ABOUT THIS TASK:
Search the material for the string "agent", then show every line where it turns up.

EXCERPTED RECORDS:
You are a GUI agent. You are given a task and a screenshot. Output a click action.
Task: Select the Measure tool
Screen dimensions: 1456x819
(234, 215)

---

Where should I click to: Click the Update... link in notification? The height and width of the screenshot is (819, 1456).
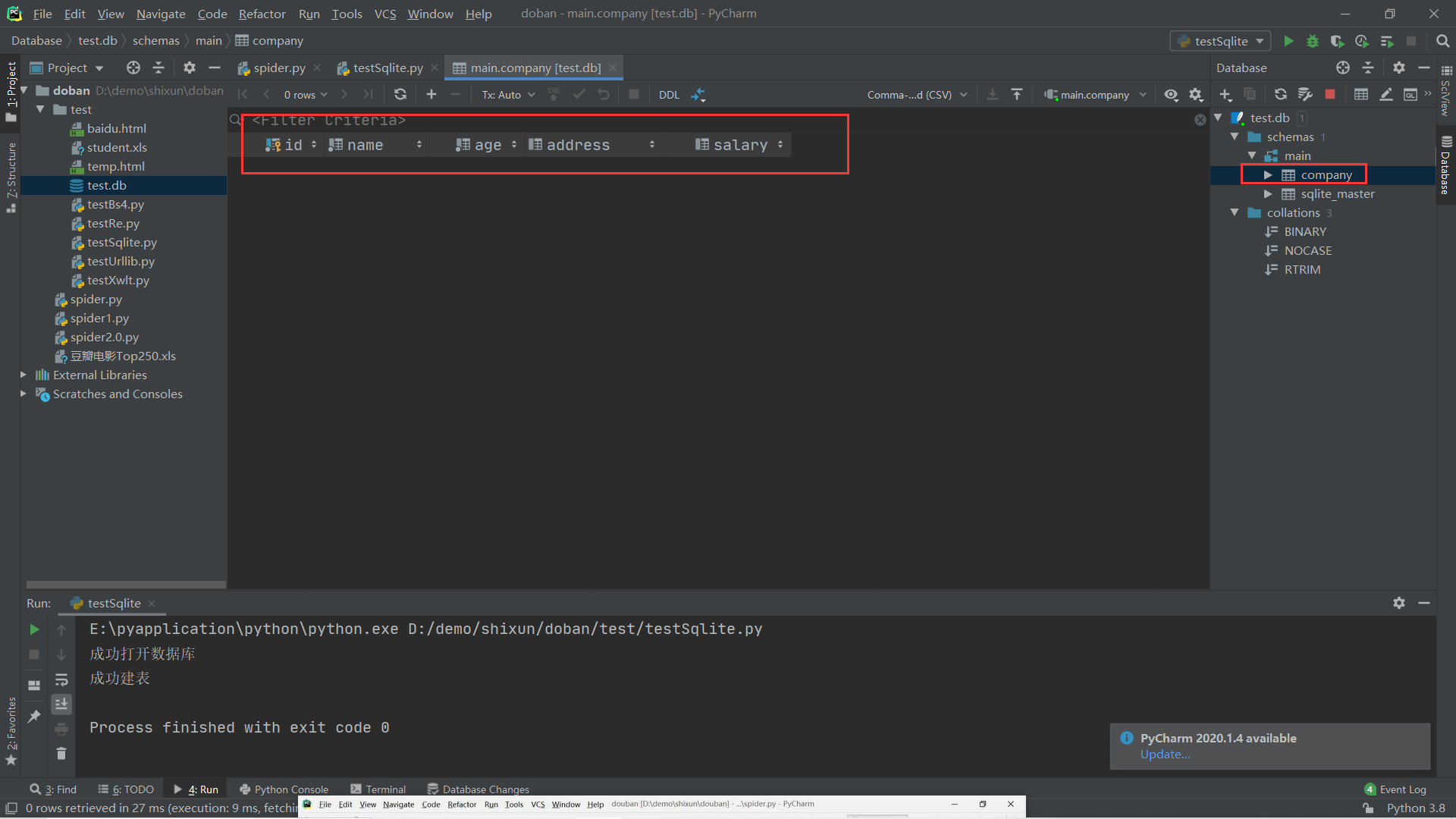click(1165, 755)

...

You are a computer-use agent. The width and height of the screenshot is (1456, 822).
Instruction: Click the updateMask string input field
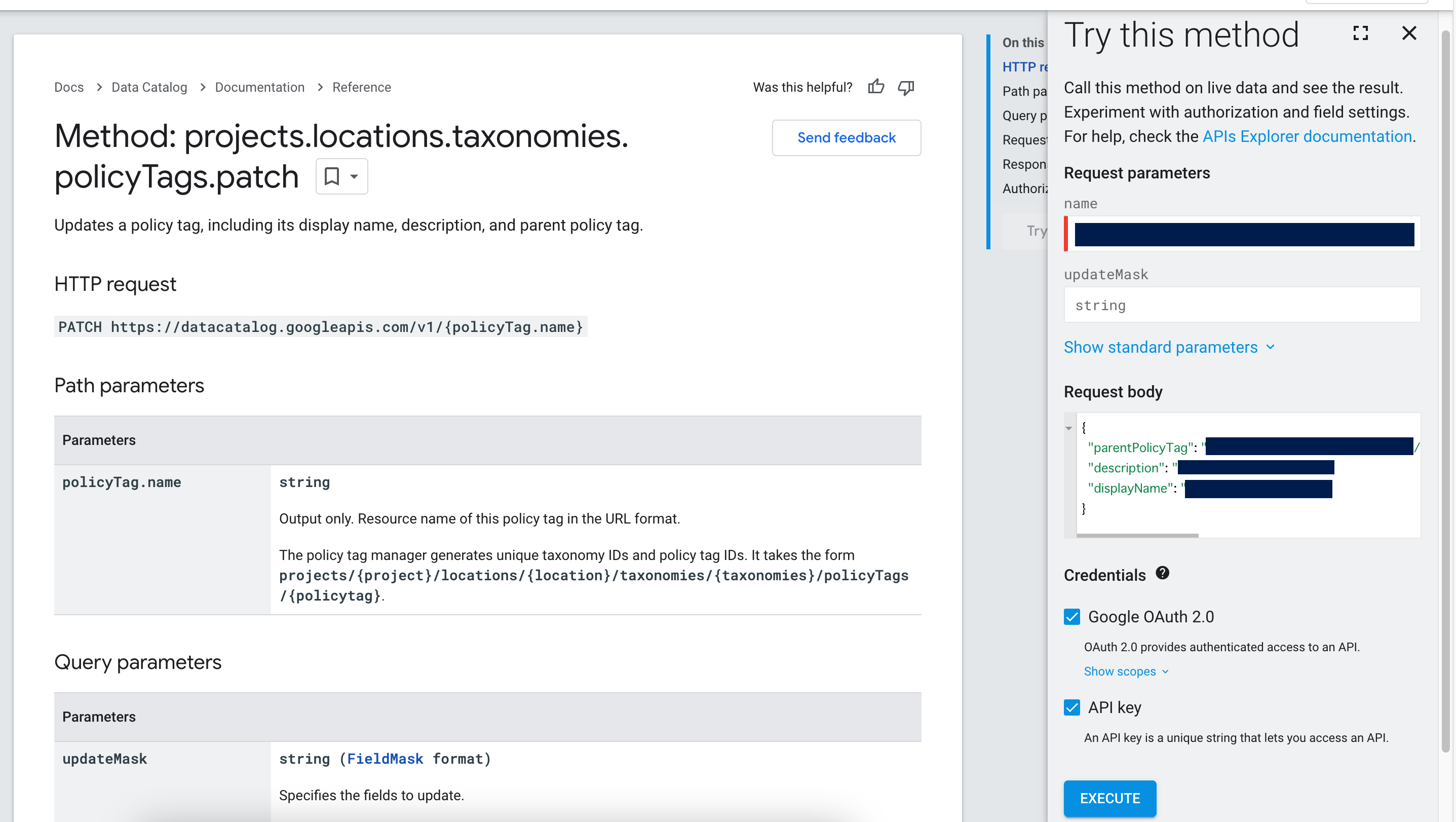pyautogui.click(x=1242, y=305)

RESULT OF THIS EXERCISE:
You are a GUI agent. You are given a task and a screenshot. Output a click action.
You are a computer-use agent. The width and height of the screenshot is (1456, 822).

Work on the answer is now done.